**Task**
The lines to copy are those in the records below that hold the word "image".
------------------------------------------------------------------------
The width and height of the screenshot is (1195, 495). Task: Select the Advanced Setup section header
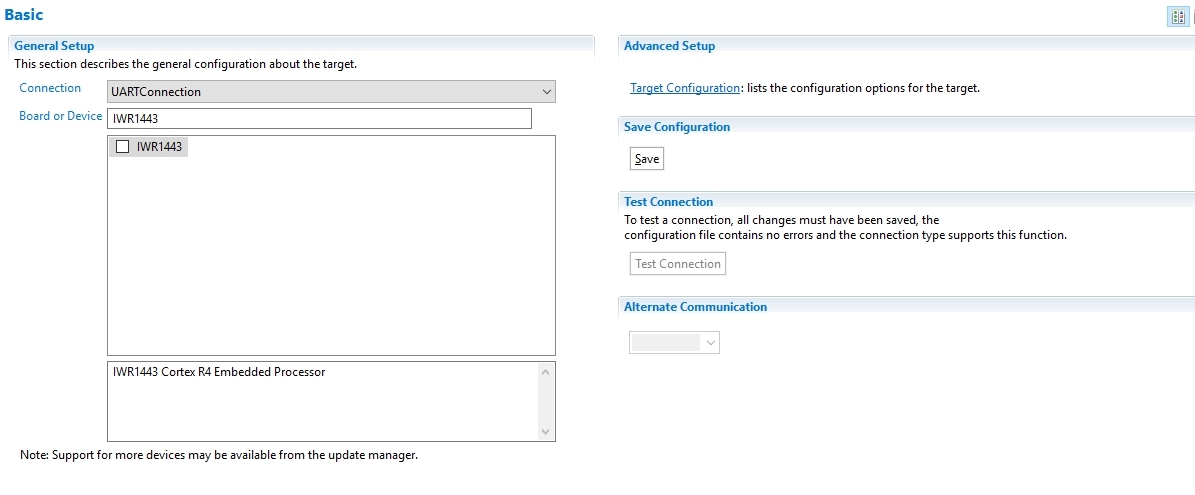(x=669, y=46)
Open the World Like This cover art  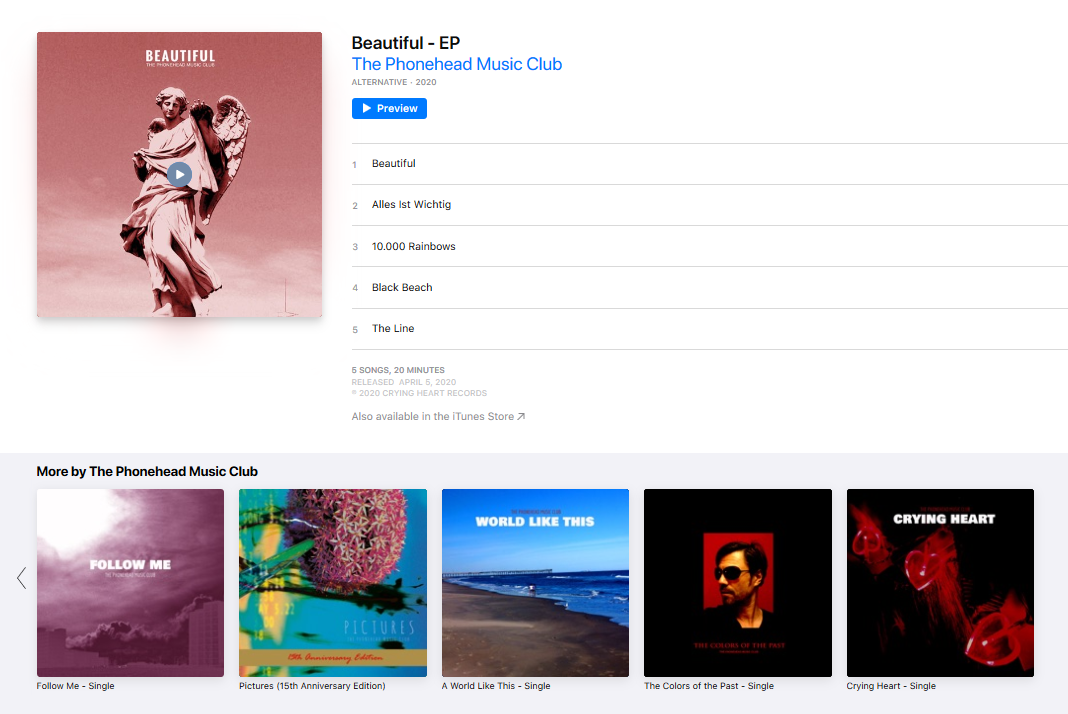click(535, 583)
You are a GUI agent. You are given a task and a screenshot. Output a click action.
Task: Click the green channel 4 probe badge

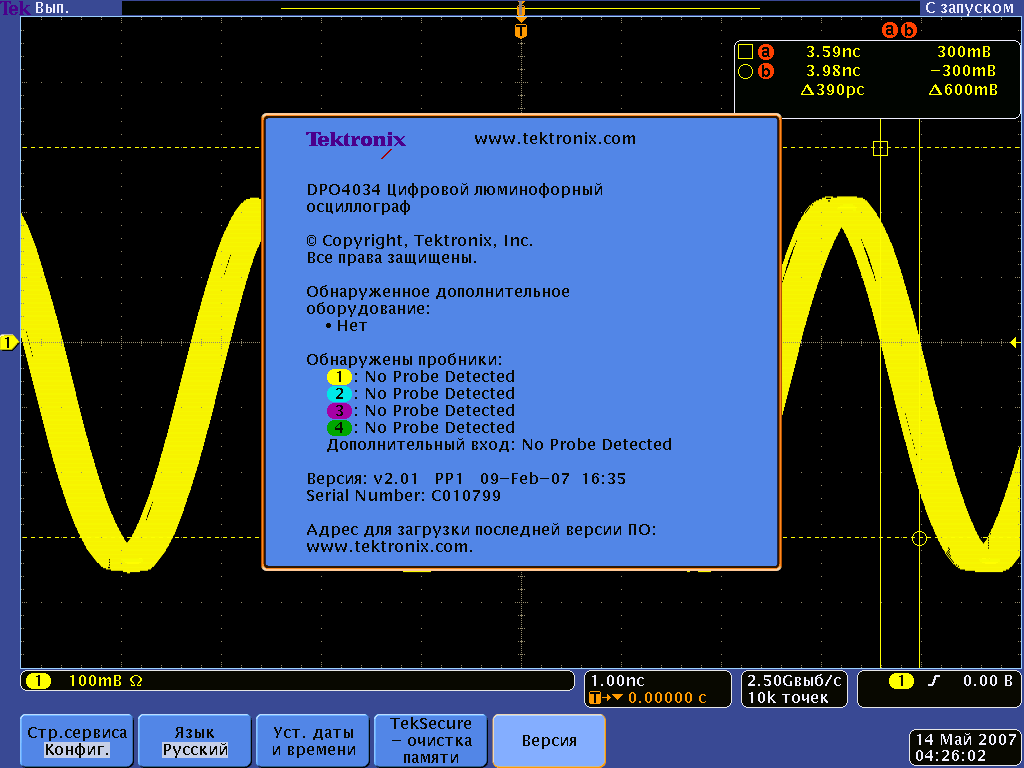(339, 428)
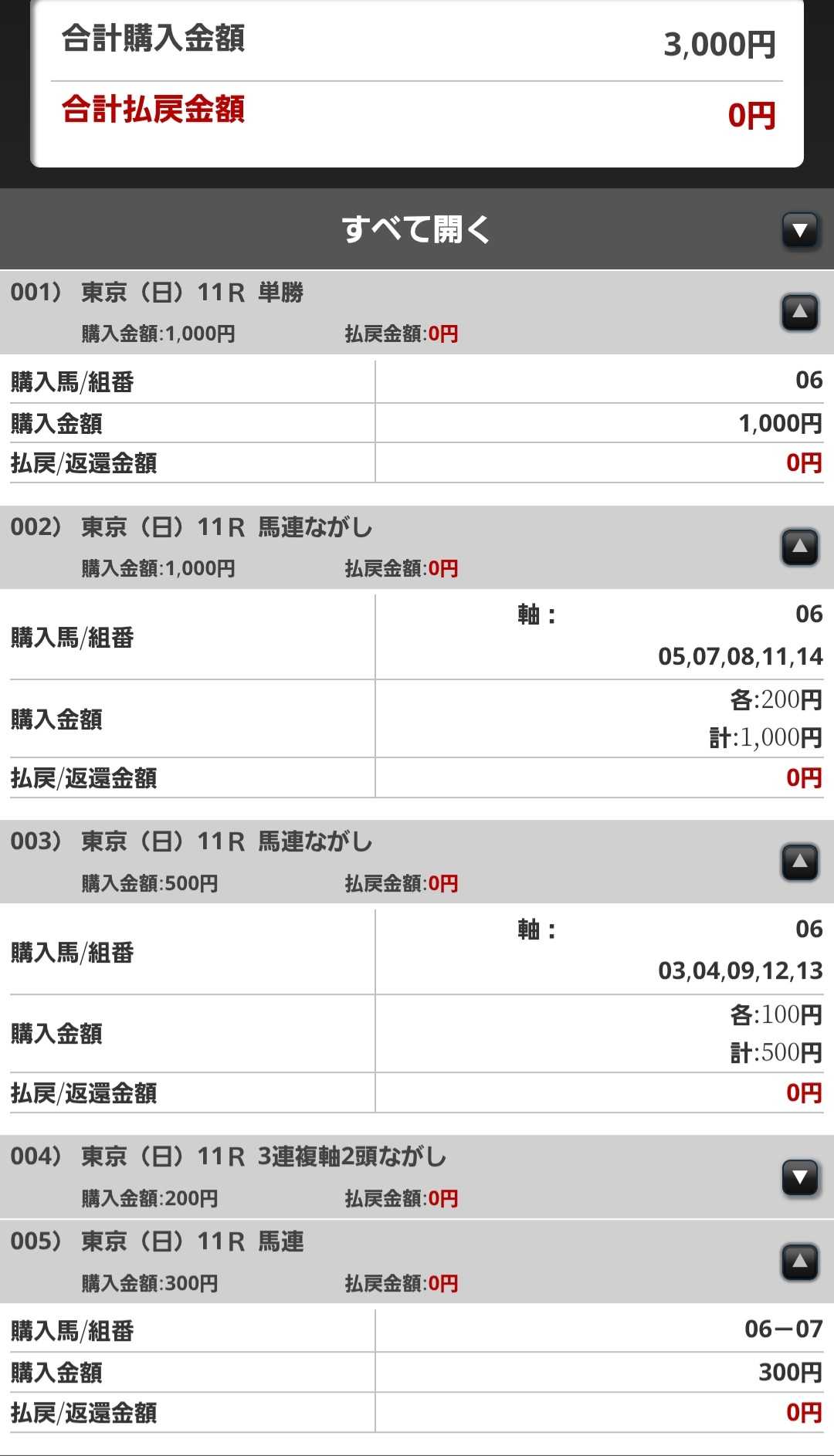Collapse bet 003 馬連ながし arrow icon
This screenshot has height=1456, width=834.
tap(800, 862)
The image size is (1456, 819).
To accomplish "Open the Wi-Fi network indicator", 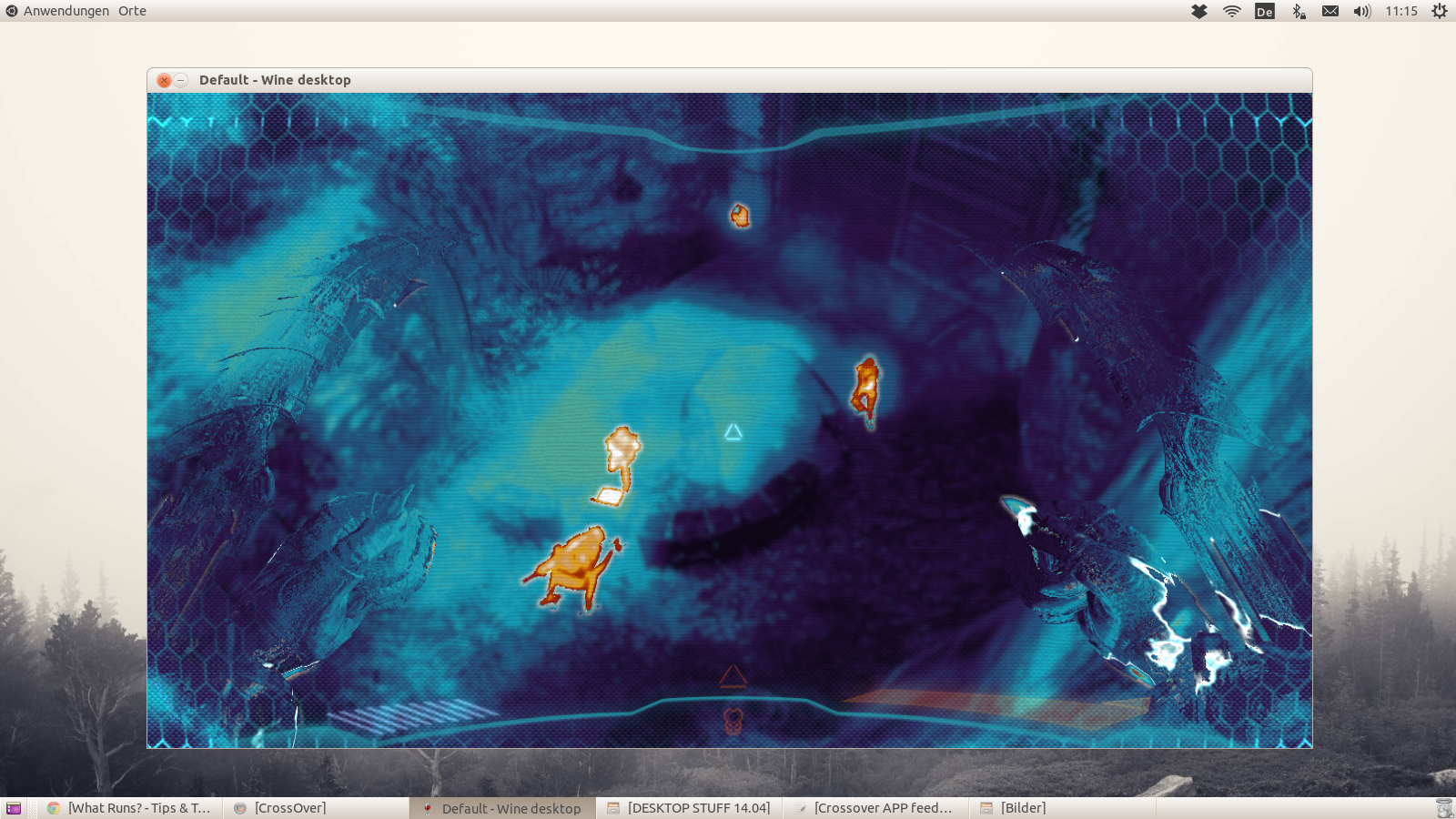I will [x=1232, y=11].
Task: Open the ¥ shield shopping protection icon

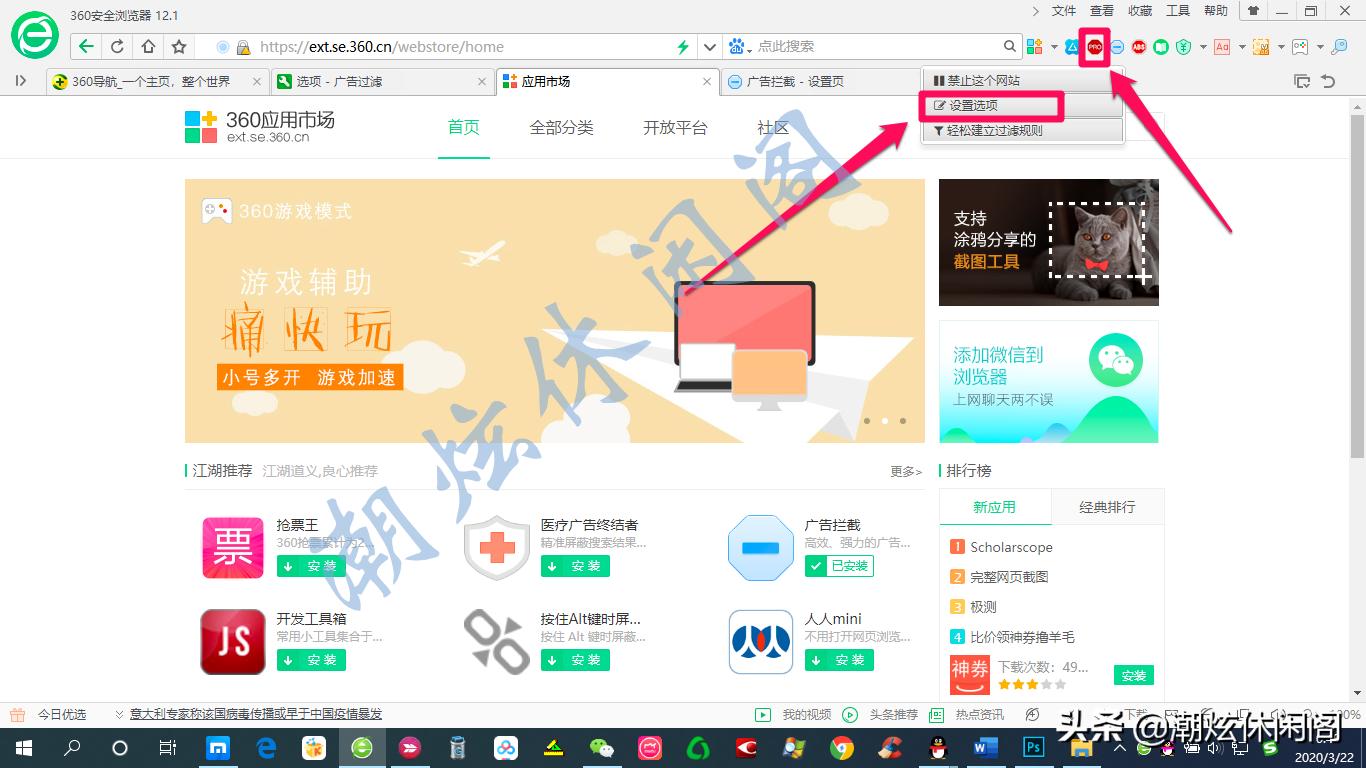Action: 1182,46
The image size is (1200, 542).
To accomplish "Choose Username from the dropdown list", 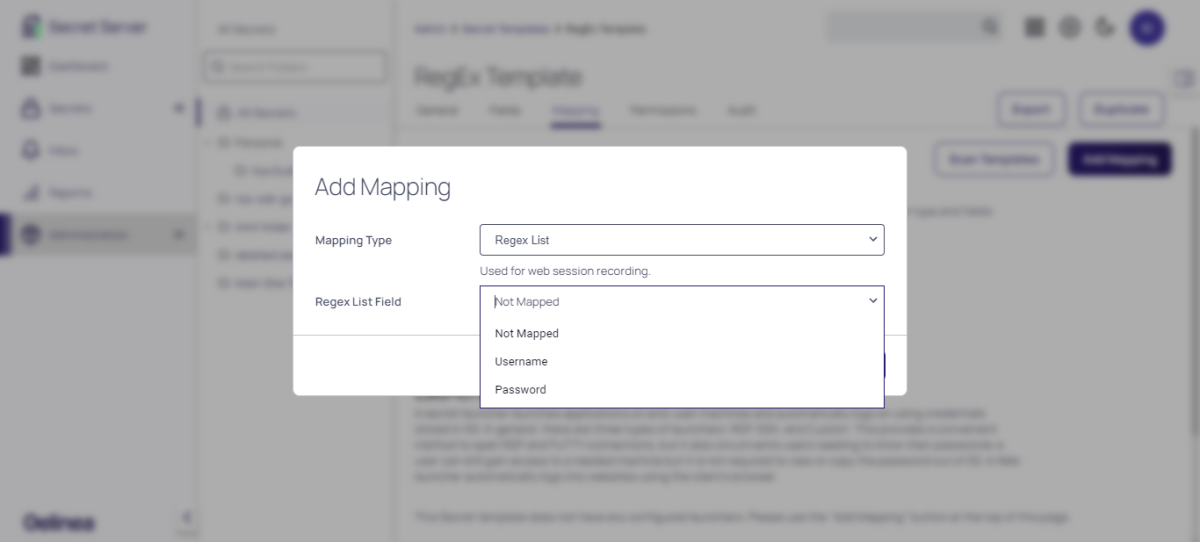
------------------------------------------------------------------------
**Answer to this task**
The image size is (1456, 819).
The image size is (1200, 542).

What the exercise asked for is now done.